(Aim of the exercise) Down to the final line, write out the data below exactly.

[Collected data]
────────

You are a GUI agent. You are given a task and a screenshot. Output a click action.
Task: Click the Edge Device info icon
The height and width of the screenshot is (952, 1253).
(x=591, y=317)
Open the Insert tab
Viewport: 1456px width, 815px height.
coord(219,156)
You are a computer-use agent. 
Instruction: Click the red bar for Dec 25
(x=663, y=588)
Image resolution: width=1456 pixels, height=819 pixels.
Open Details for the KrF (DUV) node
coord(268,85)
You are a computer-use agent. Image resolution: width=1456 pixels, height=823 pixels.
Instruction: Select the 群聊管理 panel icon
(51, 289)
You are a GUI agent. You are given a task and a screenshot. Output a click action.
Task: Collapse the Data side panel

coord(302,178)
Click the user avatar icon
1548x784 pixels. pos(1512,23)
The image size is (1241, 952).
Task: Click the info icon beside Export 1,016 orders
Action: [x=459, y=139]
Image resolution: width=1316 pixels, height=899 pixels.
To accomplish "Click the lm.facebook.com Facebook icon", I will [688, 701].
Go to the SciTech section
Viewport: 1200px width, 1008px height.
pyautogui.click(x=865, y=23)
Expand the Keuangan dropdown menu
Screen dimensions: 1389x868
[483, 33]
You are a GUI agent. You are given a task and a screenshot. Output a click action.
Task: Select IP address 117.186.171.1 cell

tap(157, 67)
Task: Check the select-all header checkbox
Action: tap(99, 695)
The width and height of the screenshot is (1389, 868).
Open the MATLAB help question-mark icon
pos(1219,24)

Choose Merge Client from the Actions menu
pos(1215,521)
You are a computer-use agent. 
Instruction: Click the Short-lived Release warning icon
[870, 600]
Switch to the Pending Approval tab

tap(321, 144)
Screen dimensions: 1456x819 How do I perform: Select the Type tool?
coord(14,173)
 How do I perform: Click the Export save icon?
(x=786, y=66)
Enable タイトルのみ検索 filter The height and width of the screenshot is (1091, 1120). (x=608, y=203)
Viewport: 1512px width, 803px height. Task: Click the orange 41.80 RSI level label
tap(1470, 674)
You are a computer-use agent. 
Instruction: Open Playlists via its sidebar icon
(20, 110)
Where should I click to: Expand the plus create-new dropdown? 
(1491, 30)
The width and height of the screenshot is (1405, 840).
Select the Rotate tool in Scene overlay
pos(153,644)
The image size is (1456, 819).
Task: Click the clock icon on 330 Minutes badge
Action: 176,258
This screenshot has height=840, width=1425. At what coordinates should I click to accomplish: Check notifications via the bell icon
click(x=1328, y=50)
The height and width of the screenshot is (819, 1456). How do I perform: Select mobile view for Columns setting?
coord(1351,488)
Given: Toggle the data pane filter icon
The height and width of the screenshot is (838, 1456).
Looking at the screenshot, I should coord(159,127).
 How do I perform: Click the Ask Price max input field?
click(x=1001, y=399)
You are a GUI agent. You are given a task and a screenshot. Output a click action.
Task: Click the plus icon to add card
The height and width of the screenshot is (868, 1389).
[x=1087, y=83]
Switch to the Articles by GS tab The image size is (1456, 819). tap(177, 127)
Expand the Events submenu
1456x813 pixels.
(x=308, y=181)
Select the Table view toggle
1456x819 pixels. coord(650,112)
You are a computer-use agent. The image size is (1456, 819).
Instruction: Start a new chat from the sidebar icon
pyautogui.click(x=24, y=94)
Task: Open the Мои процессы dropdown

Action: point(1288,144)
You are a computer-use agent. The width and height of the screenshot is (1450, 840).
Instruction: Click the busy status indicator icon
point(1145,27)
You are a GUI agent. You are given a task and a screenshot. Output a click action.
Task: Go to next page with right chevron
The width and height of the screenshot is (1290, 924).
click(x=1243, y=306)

────────

(Exercise output)
You are a GUI agent. You are given a task and a screenshot. Output a click action.
Task: Click the Edge Device info icon
The height and width of the screenshot is (952, 1253).
(x=591, y=317)
Open the Insert tab
Viewport: 1456px width, 815px height.
coord(219,156)
You are a computer-use agent. 
Instruction: Click the red bar for Dec 25
(x=663, y=588)
Image resolution: width=1456 pixels, height=819 pixels.
Open Details for the KrF (DUV) node
coord(268,85)
You are a computer-use agent. Image resolution: width=1456 pixels, height=823 pixels.
Instruction: Select the 群聊管理 panel icon
(51, 289)
You are a GUI agent. You are given a task and a screenshot. Output a click action.
Task: Collapse the Data side panel

coord(302,178)
Click the user avatar icon
1548x784 pixels. pos(1512,23)
The image size is (1241, 952).
Task: Click the info icon beside Export 1,016 orders
Action: [x=459, y=139]
Image resolution: width=1316 pixels, height=899 pixels.
To accomplish "Click the lm.facebook.com Facebook icon", I will [688, 701].
Go to the SciTech section
Viewport: 1200px width, 1008px height.
pyautogui.click(x=865, y=23)
Expand the Keuangan dropdown menu
Screen dimensions: 1389x868
[483, 33]
You are a GUI agent. You are given a task and a screenshot. Output a click action.
Task: Select IP address 117.186.171.1 cell

tap(157, 67)
Task: Check the select-all header checkbox
Action: tap(99, 695)
The width and height of the screenshot is (1389, 868).
Open the MATLAB help question-mark icon
pos(1219,24)

Choose Merge Client from the Actions menu
pos(1215,521)
You are a computer-use agent. 
Instruction: Click the Short-lived Release warning icon
[870, 600]
Switch to the Pending Approval tab

tap(321, 144)
Screen dimensions: 1456x819 How do I perform: Select the Type tool?
coord(14,173)
 How do I perform: Click the Export save icon?
(x=786, y=66)
Enable タイトルのみ検索 filter The height and width of the screenshot is (1091, 1120). (x=608, y=203)
Viewport: 1512px width, 803px height. Task: Click the orange 41.80 RSI level label
tap(1470, 674)
You are a computer-use agent. 
Instruction: Open Playlists via its sidebar icon
(20, 110)
Where should I click to: Expand the plus create-new dropdown? 
(1491, 30)
The width and height of the screenshot is (1405, 840).
Select the Rotate tool in Scene overlay
pos(153,644)
The image size is (1456, 819).
Task: Click the clock icon on 330 Minutes badge
Action: 176,258
This screenshot has height=840, width=1425. At what coordinates should I click to accomplish: Check notifications via the bell icon
click(x=1328, y=50)
The height and width of the screenshot is (819, 1456). How do I perform: Select mobile view for Columns setting?
coord(1351,488)
Given: Toggle the data pane filter icon
The height and width of the screenshot is (838, 1456).
Looking at the screenshot, I should coord(159,127).
 How do I perform: Click the Ask Price max input field?
click(x=1001, y=399)
You are a GUI agent. You are given a task and a screenshot. Output a click action.
Task: Click the plus icon to add card
The height and width of the screenshot is (868, 1389).
[x=1087, y=83]
Switch to the Articles by GS tab The image size is (1456, 819). tap(177, 127)
Expand the Events submenu
1456x813 pixels.
(x=308, y=181)
Select the Table view toggle
1456x819 pixels. coord(650,112)
You are a computer-use agent. The image size is (1456, 819).
Instruction: Start a new chat from the sidebar icon
pyautogui.click(x=24, y=94)
Task: Open the Мои процессы dropdown

Action: point(1288,144)
You are a computer-use agent. The width and height of the screenshot is (1450, 840).
Instruction: Click the busy status indicator icon
point(1145,27)
You are a GUI agent. You are given a task and a screenshot. Output a click action.
Task: Go to next page with right chevron
The width and height of the screenshot is (1290, 924).
click(x=1243, y=306)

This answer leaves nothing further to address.